Pour rappel, il n’existe pas de user-agent pour les tablettes chez Google. On a juste « desktop » et « mobile ». A vous de choisir quelle version du site vous souhaitez faire ressortir sur les tablettes.
Pagination et Canonical
Dans une première partie, Adam Audette a rappelé les différentes façons de traiter la pagination d’un site web et les canonical. Rien de bien nouveau mais ça m’a conforté dans l’idée que mes solutions employées étaient bonnes.
Au passage, bonne présentation avec un bon cas pratique autour du site Zales comme exemple.

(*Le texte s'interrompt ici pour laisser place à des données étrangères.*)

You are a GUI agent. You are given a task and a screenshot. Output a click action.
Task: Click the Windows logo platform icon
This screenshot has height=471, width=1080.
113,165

Dans une deuxième partie, c’est Maile Ohye (developer team lead chez Google) qui est rentrée en détails dans la gestion des paramètres d’URL d’un site web, notamment à travers Google Webmaster Tools : gérer les paramètres qui ne changent pas le contenus, qui le modifient, qui sont invisibles par défaut, URL à plusieurs paramètres…
Présentation concrète et lorsque l’exemple de la gestion des langues en paramètres est apparu, elle a recommandé de créer des sous-dossiers pour séparer les langues. Une confirmation de plus sur le fait que Google sache séparer les langues bien proprement au sein d’un même domaine.
En revanche, pas un mot sur l’utilisation des sous-domaines… Quand on vous dit que c’est foireux :) !
Enfin, nous n’avons eu aucune réponse claire à la question suivante : « est-ce qu’un canonical tag est considéré par le moteur s’il y a déjà un noindex dans la page ? »
Paid Search Tactics
Je passerai rapidement cette partie car la présentation de Dan Sundgren m’a fait quitter la salle en l’espace de 15 min. De l’humour, du grand spectacle en blabla mais strictement rien à nous mettre sous la dent…
Faut croire qu’il fallait un divertissement pour cette fin de journée. A part revenir sur l’importance de la longtail et des mots-clés négatifs, il a brassé du vent…
Si cette 2ème journée était également fort intéressante, elle était surtout plus technique et tant mieux (le SEO n’est pas un travail sans technique).
Le prochain post sera un compte-rendu de la journée « In House SEO Exchange » qui s’est déroulée le lendemain.